En termes de gameplay, on est sur de l’exploration pure et des interactions. Pas de système de combat complexe ou de grinding punitif ici. Le jeu vous invite à vous balader, à résoudre des énigmes légères et à participer à des mini-jeux pour progresser. Sur PS5, la manette répond parfaitement et l’absence de temps de chargement rend l’expérience ultra-fluide. C’est le genre de jeu « doudou » qu’on lance pour se détendre, mais qui finit par nous happer pendant des heures parce qu’on veut absolument voir ce qu’il y a dans la prochaine salle ou comment va réagir la princesse à notre dernière bêtise.

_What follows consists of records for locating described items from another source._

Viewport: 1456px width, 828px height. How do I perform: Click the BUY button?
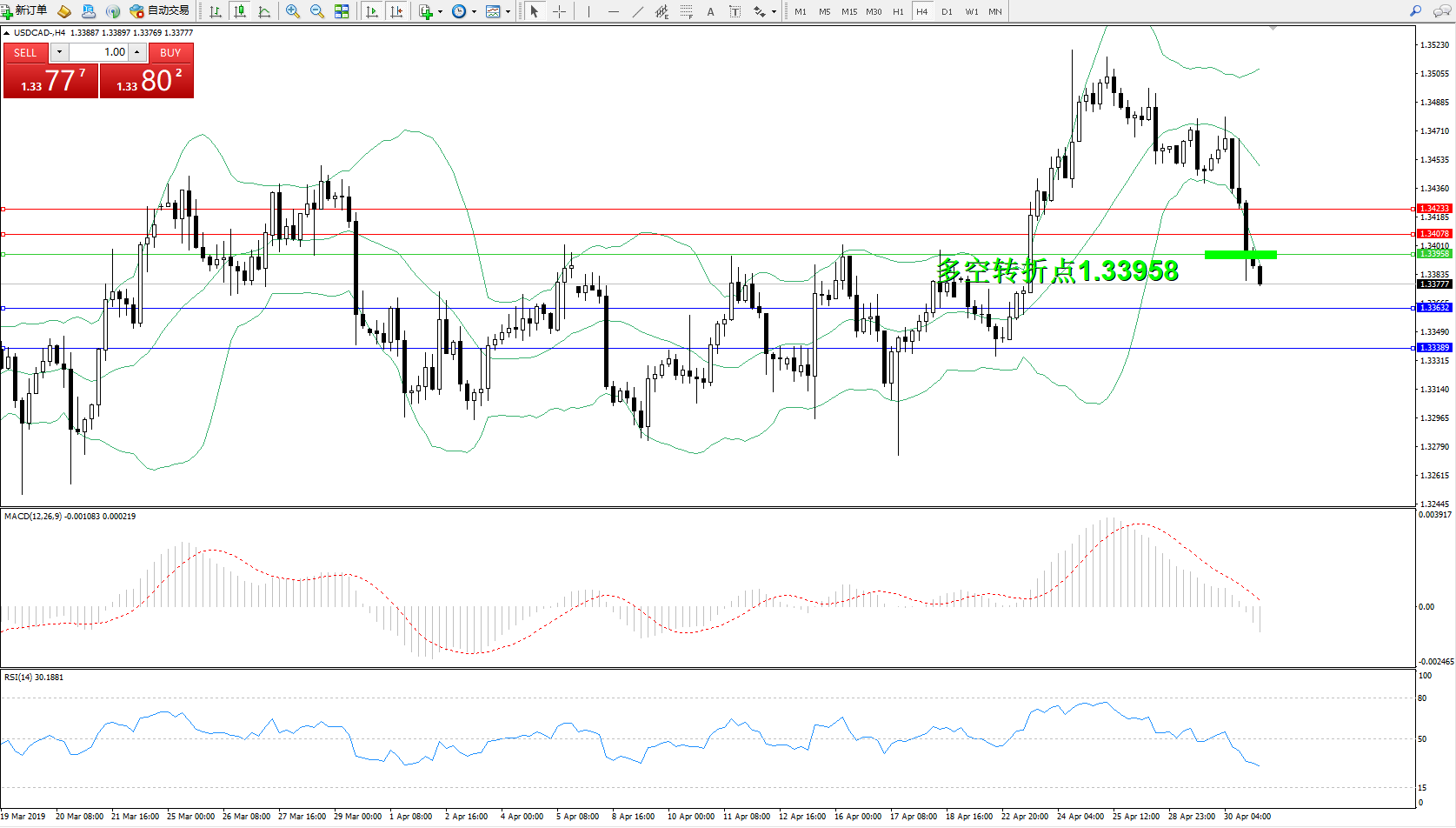point(170,52)
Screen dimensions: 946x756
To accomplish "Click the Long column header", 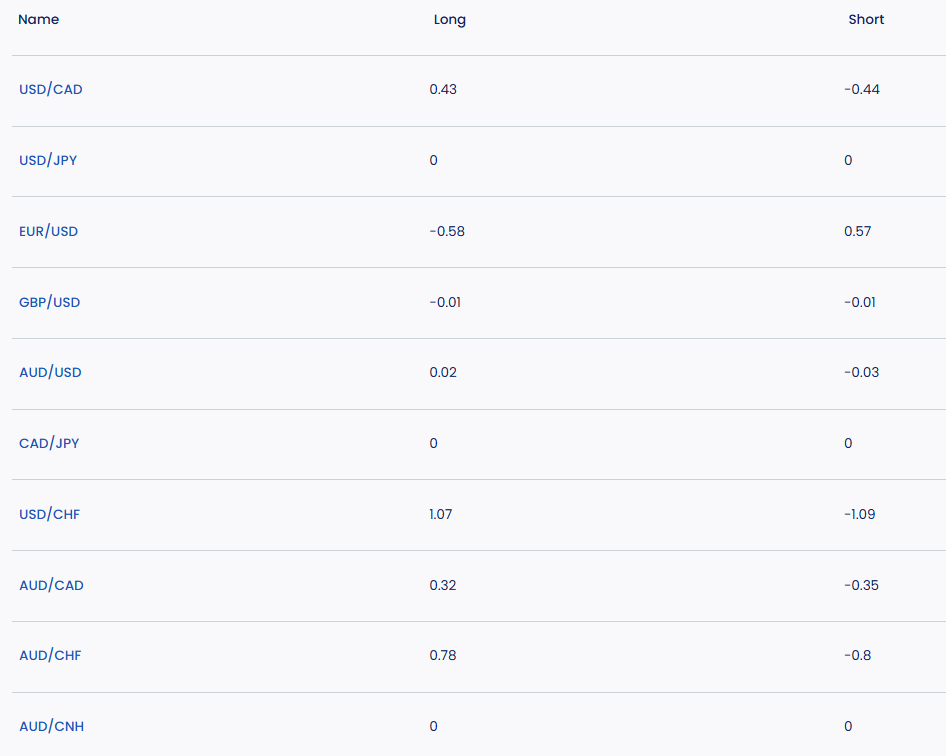I will (450, 20).
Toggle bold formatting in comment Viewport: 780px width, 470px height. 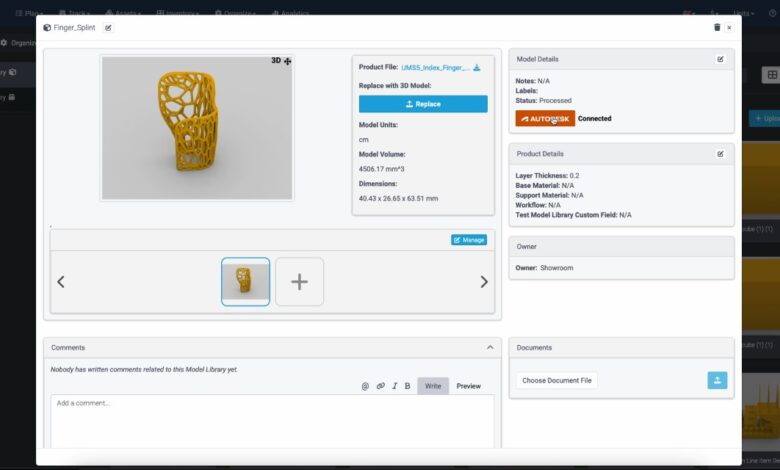pyautogui.click(x=407, y=386)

C’est accessible, relaxant, mais jamais ennuyeux grâce à un rythme bien géré.

Mondealy est une petite perle qui mérite amplement votre attention si vous cherchez une histoire touchante et un univers dans lequel on aimerait littéralement déménager. Une très belle surprise indé.

J’aime

  • Une direction artistique en pixel art sublime et très expressive.

  • L’écriture des personnages, drôle et attachante.

  • La bande-son incroyable qui colle parfaitement à chaque ambiance.

  • Le côté « chill » et sans pression, parfait pour décompresser.

  • Les choix qui comptent vraiment et offrent une belle rejouabilité.

  • Techniquement impeccable sur console.

J’aime pas

  • L’aventure est un peu courte (on en voudrait plus !).

  • Quelques allers-retours qui peuvent être légèrement redondants.

  • Pas de traduction française officielle (niveau d’anglais correct requis).